Data to process:
□ □ □ □
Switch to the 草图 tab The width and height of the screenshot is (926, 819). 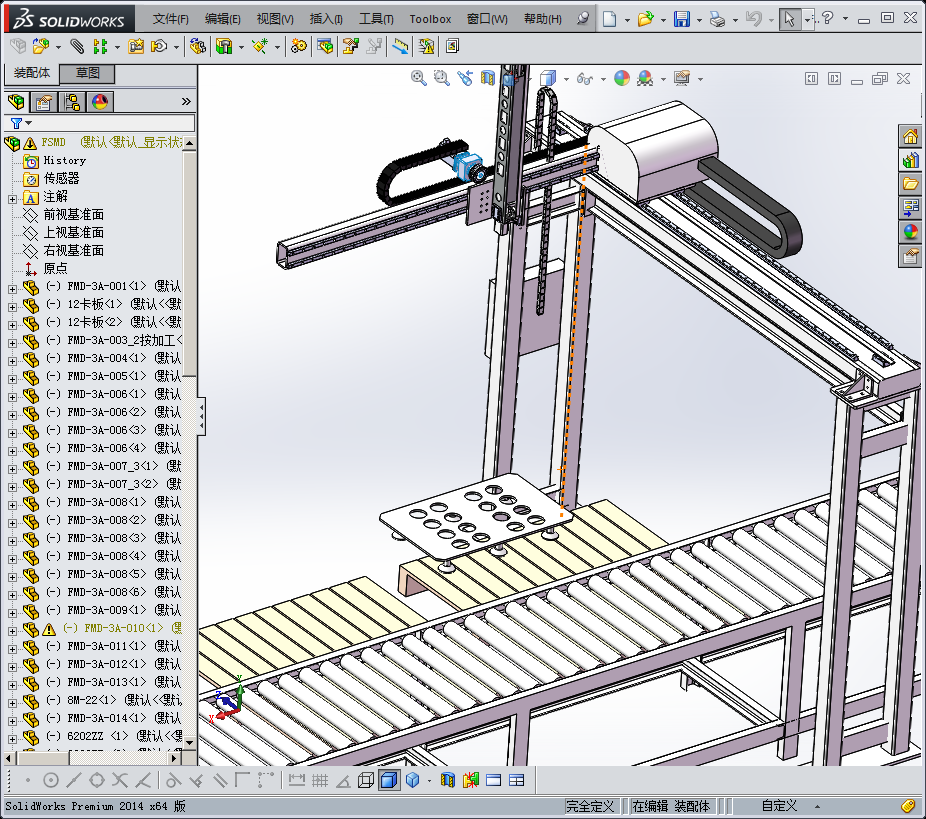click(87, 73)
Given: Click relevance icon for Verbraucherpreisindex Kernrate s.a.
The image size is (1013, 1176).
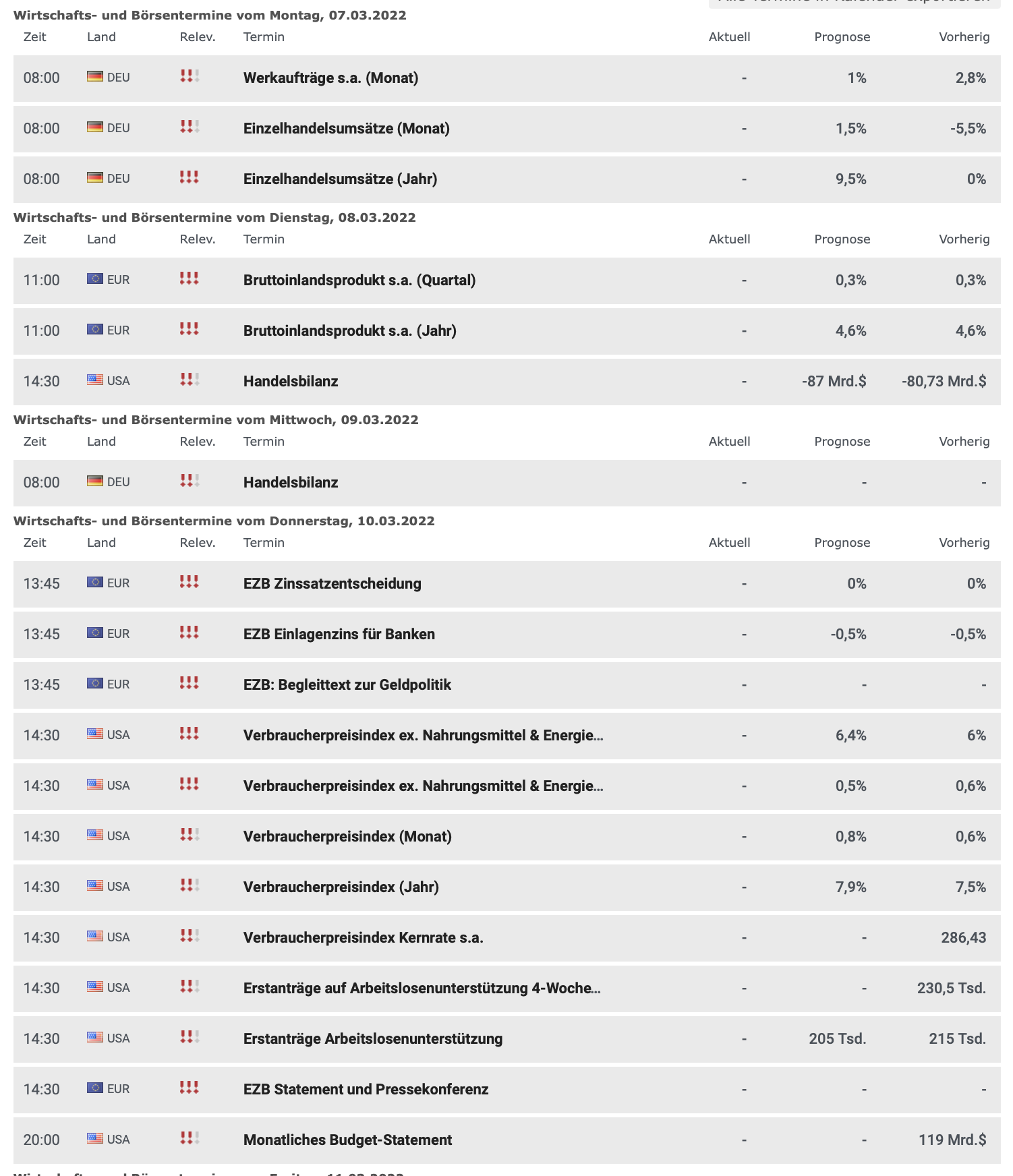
□ □ □ □
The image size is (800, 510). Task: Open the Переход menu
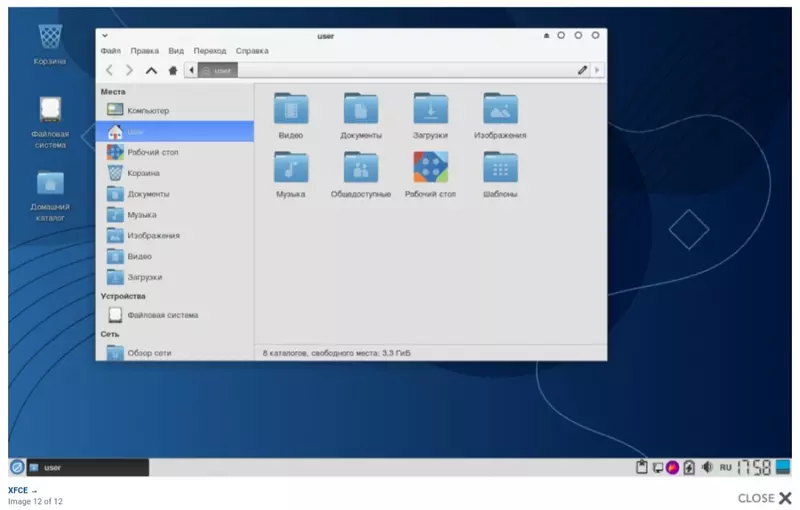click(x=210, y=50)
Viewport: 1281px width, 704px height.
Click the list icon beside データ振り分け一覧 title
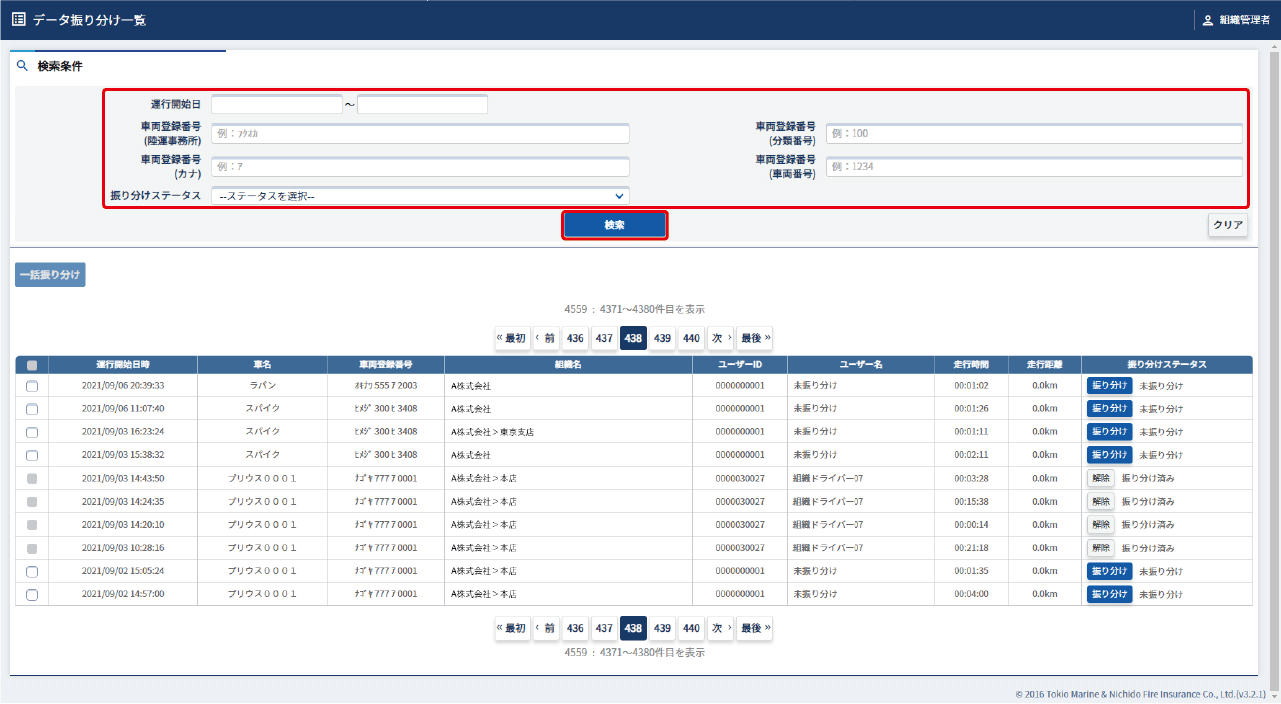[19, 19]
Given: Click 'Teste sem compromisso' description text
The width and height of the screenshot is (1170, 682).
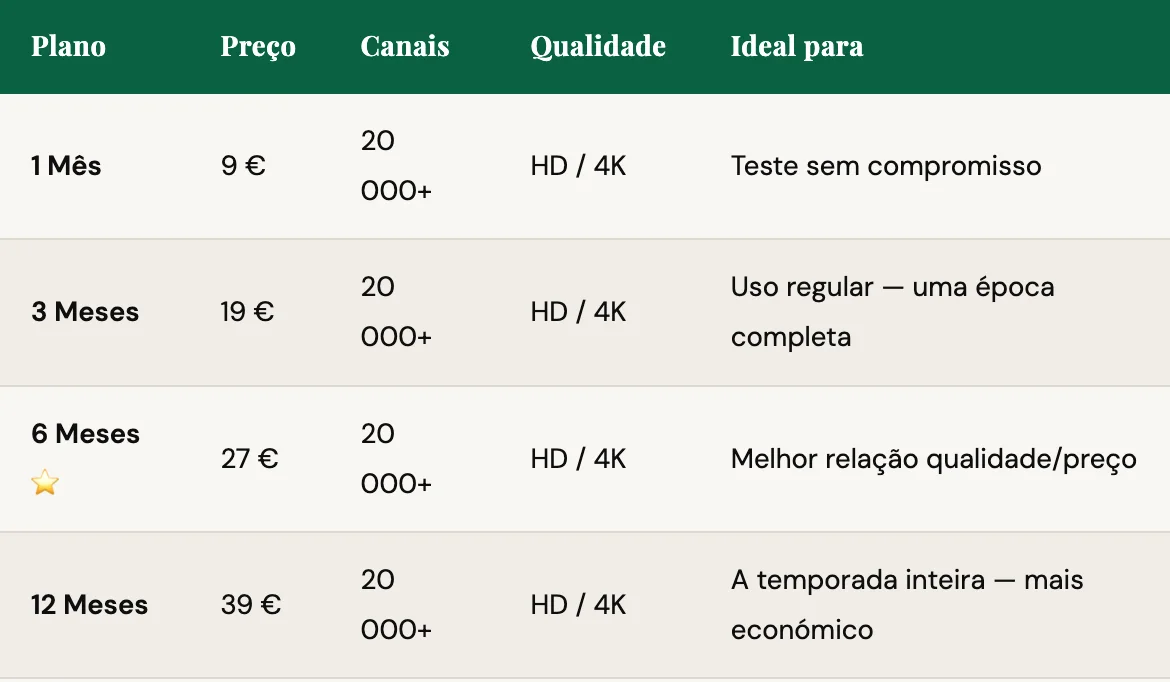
□ □ □ □
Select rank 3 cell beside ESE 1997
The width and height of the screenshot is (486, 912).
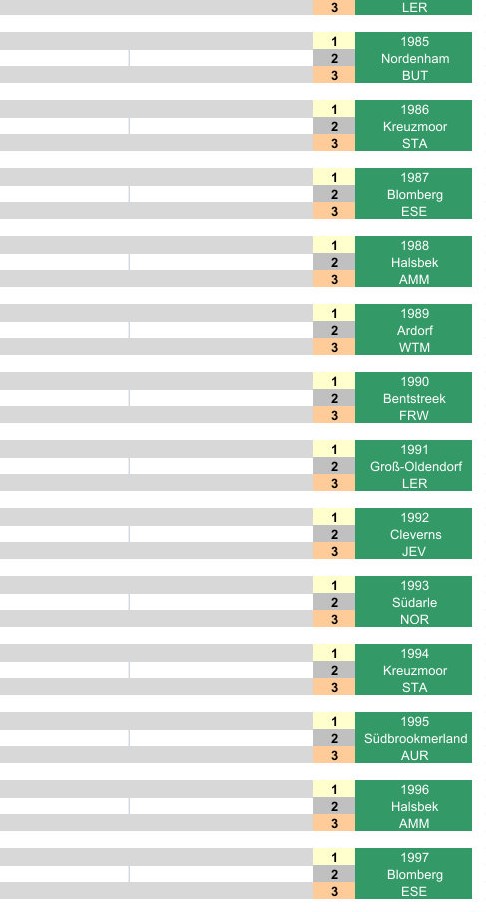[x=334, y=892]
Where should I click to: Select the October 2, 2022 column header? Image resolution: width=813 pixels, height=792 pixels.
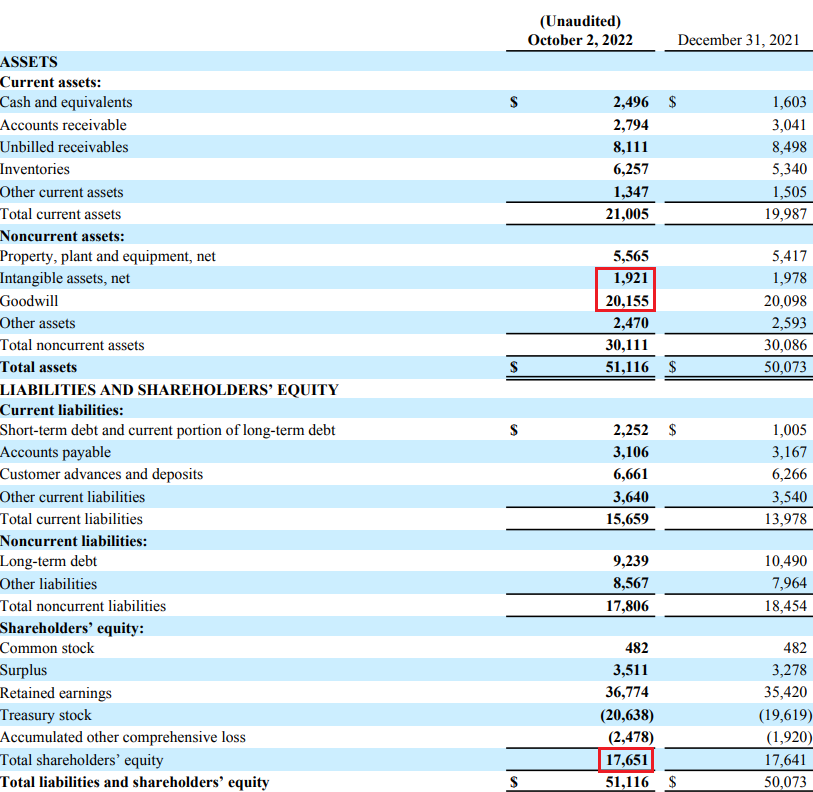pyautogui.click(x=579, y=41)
□ □ □ □
Exercise: Recast the records as a Markdown table with the columns Row and Text, giving each line a row number and omitting blank lines and pictures. Begin at the line that has "Viewport: 1281px width, 704px height." and stop after the line that has "The width and height of the screenshot is (1170, 682).".

Solution to this task:
| Row | Text |
|---|---|
| 1 | Viewport: 1281px width, 704px height. |
| 2 | Click the list icon beside データ振り分け一覧 title |
| 3 | [19, 19] |
| 4 | Given: Click 'Teste sem compromisso' description text |
| 5 | The width and height of the screenshot is (1170, 682). |